• **WHAT YOU WILL DO**
Reproduce the material below word for word, beginning at the line that contains "You are a GUI" and continuing through the end of the material. Omit the pictures from your answer.

** start of RECORD EXCERPTS **

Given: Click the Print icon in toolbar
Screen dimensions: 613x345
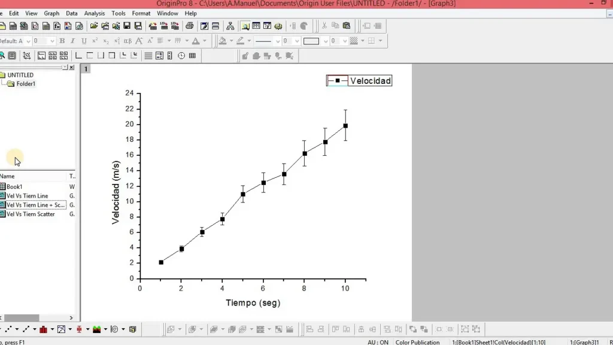Looking at the screenshot, I should tap(189, 26).
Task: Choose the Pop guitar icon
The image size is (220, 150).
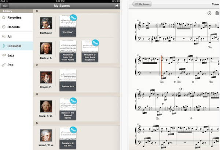Action: click(3, 65)
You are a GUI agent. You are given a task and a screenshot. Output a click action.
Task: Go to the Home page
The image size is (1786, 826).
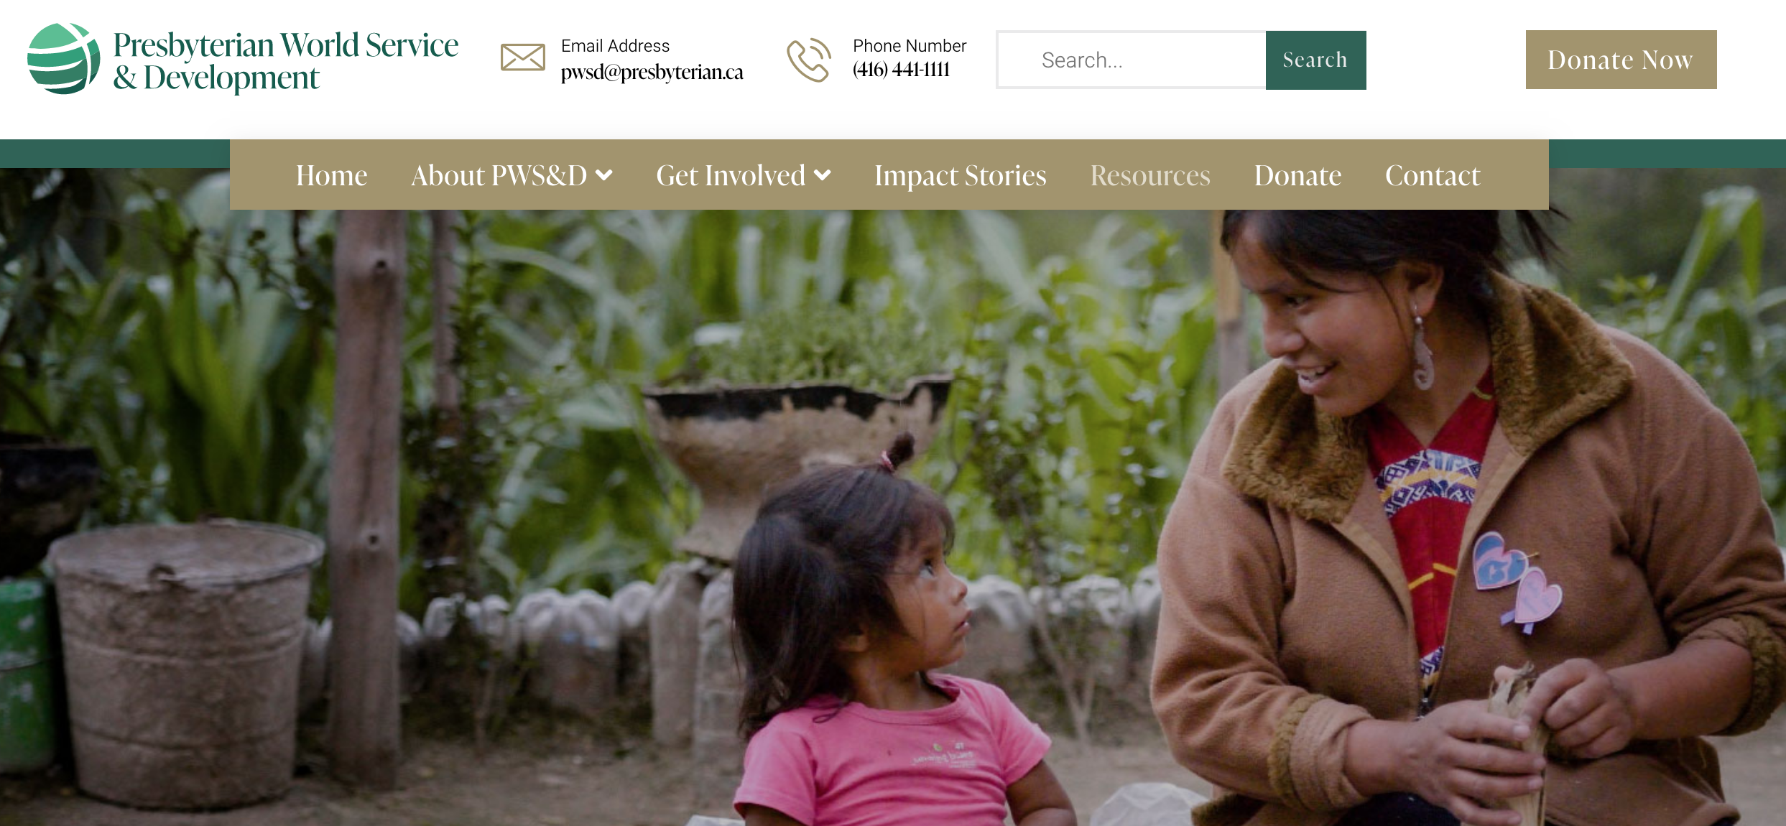click(331, 175)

** end of RECORD EXCERPTS **

• **SOLUTION BELOW**
You are a GUI agent. You are given a task and a screenshot. Output a click action.
Task: Go to the Home page
The image size is (1786, 826).
click(331, 175)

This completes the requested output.